> _Objectif_
Recopiez à l'identique les lignes allant de celle qui contient « This screenshot has width=886, height=384. » jusqu'à celle qui contient « Where should I », ces deux lignes comprises. Laissez les images de côté dans votre réponse.

> _Lignes de données_
******
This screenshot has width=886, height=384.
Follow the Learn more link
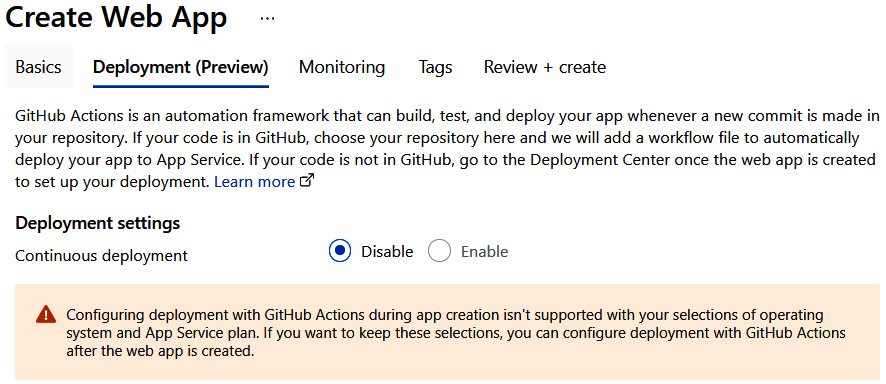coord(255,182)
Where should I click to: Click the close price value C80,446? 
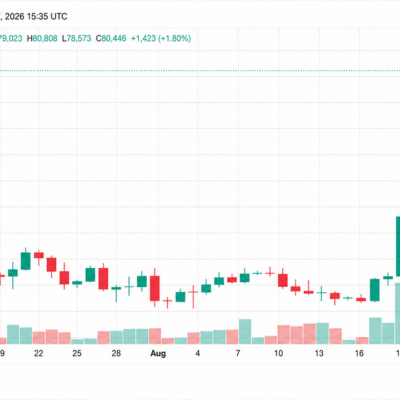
******
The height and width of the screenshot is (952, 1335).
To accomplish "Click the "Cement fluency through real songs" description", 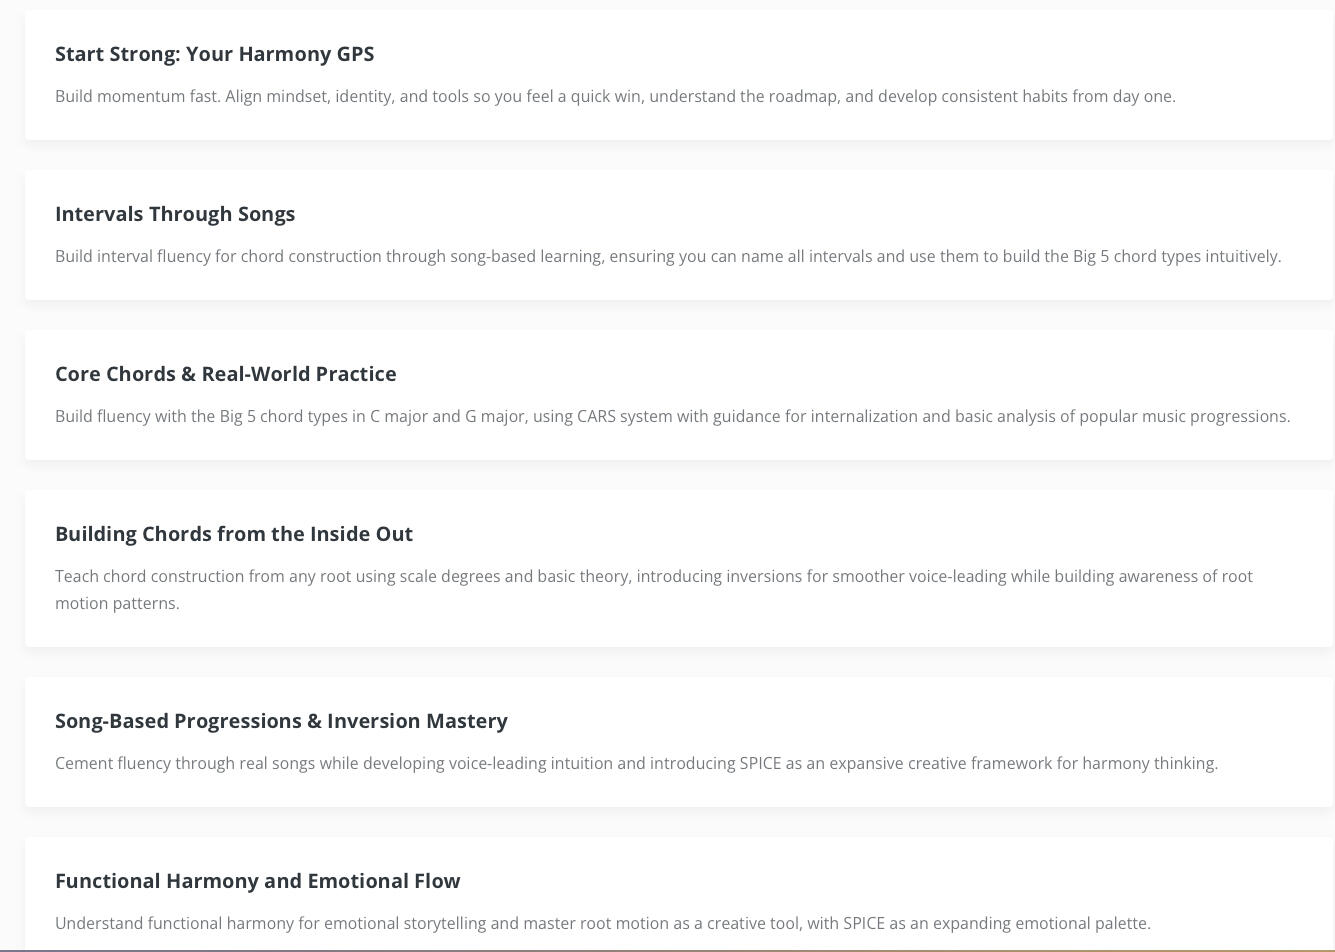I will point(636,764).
******
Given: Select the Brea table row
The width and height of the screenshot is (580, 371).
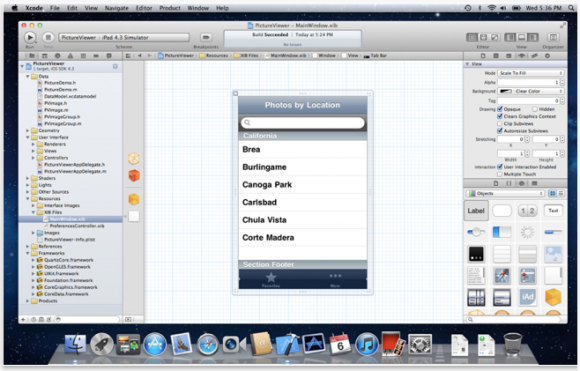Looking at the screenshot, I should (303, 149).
******
> _Exercice corrigé_
This screenshot has width=886, height=384.
Follow the Learn more link
coord(255,182)
Where should I click to: Click the close price value C80,446? 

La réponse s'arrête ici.